From the HBD Archive
From: abvax!calvin.icd.ab.com!bwc@cwjcc.INS.CWRU.Edu (Barry Cunningham)
Subject: RE: Pellets compared to Leaf Hops
Date: 1990-04-04 12:46:59 GMT

In HB Digest #391 David Ingalls writes:

> I brewed up a batch of pale ale a few weeks back.
...
> 1 oz. Northern Brewer hops for first 30 minutes of boil
> 1 oz. Cascade hops for second 30 minutes of boil
> 1 oz. Cascade hops for final 30 minutes of boil
...
> It's now been in the bottle for a week and I've tasted it. The resulting
> beer is very bitter. It isn't so bitter that it's undrinkable but you
> probably wouldn't want it to be any more bitter.

Depending of course on the alpha acid contents of the hops you used, I would
expect this beer to be quite bitter when it is young.
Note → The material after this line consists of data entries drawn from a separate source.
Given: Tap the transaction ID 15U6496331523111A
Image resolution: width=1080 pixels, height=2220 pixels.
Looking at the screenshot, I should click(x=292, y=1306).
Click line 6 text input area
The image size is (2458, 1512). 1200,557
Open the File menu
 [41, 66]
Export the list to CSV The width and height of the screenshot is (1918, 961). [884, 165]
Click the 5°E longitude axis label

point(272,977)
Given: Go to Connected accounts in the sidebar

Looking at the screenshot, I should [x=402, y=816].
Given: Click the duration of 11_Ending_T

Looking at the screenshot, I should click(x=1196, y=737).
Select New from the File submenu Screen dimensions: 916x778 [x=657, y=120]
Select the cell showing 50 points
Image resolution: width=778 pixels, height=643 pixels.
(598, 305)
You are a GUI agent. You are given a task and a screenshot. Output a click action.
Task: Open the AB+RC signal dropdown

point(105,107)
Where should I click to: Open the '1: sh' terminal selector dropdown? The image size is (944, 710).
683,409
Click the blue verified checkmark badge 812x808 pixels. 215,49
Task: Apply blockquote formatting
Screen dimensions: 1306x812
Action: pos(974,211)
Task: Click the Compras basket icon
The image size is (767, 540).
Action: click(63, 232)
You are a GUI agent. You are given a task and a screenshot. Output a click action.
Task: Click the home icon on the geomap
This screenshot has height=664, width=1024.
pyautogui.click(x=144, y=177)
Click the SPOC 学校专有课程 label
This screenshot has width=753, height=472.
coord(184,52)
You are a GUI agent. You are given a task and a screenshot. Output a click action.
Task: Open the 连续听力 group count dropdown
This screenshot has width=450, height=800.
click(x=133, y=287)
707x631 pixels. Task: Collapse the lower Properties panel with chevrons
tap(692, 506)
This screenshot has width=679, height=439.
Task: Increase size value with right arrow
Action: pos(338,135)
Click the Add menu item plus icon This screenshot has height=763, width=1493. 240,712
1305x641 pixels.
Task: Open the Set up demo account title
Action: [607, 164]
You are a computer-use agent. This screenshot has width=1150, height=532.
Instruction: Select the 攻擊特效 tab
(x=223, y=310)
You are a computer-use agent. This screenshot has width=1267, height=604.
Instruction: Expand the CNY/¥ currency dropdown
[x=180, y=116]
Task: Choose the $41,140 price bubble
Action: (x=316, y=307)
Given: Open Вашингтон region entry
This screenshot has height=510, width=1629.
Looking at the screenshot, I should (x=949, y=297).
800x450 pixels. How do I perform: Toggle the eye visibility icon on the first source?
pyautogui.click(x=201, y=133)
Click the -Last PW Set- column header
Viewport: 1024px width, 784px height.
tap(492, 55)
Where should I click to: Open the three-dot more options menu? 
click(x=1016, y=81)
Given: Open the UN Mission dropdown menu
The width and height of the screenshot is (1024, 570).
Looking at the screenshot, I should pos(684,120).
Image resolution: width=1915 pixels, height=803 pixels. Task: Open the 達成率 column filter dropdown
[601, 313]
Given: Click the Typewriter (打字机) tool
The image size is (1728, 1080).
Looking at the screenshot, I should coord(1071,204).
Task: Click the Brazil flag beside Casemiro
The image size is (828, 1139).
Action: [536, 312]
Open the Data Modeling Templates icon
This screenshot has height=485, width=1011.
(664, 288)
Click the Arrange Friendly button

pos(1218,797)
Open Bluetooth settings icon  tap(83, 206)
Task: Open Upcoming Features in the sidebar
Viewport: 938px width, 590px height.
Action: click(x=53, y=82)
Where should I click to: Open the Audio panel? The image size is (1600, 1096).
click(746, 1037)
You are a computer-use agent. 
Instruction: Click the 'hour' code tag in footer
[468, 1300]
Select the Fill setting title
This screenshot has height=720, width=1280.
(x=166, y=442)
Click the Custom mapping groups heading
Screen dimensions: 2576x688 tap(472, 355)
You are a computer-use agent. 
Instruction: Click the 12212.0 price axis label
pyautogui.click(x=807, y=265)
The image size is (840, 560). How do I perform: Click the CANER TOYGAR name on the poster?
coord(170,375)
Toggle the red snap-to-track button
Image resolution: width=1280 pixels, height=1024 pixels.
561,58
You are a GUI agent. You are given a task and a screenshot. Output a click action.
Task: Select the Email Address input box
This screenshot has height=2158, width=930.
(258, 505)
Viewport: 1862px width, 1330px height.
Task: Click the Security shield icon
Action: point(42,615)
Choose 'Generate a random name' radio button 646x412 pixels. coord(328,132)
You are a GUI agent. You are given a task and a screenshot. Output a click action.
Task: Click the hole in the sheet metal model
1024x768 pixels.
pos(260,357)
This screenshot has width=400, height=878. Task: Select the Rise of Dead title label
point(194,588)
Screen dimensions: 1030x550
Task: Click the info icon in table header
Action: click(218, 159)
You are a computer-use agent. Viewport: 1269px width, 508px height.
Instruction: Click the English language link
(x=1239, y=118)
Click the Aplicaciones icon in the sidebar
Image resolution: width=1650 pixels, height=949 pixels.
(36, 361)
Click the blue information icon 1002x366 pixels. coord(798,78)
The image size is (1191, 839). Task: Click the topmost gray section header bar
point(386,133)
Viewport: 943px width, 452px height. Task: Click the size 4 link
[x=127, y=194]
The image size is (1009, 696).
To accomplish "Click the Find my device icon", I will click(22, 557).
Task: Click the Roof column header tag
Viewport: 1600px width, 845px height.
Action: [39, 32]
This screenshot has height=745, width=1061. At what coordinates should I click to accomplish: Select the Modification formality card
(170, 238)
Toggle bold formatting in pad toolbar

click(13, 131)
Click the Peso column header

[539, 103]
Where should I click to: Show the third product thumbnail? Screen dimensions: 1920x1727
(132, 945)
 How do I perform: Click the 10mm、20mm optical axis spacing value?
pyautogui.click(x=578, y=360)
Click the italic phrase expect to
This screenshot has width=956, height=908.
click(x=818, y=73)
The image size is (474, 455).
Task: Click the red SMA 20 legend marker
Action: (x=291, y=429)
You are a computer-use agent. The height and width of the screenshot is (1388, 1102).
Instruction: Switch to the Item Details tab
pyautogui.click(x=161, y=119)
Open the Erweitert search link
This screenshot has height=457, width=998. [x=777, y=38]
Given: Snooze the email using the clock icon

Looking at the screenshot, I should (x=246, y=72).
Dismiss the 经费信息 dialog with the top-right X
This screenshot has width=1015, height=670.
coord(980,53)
The 1 1/2 hour boil
will get more bitterness out of the hops. Cutting back the boil to one hour
or just using a little bit less hops will reduce the bitterness.

Your brewing technique, which you did not specify, may also significantly
affect bitterness. In particular, forced cooling to get a good cold break
and racking the wort off the trub (particularly if you have a lot of goop
from pelletized hops) before fermentation gets going should reduce the
bitterness from the trub considerably. However, you should pay careful
attention to the temperature when doing this to avoid infections (see Dave
Miller's book The Complete Book of Homebrewing).

The good news is that it should mellow considerably with age. I think you
will find it much improved after 3 months in the bottle, if you can hold out
that long. At least try to set a six pack aside.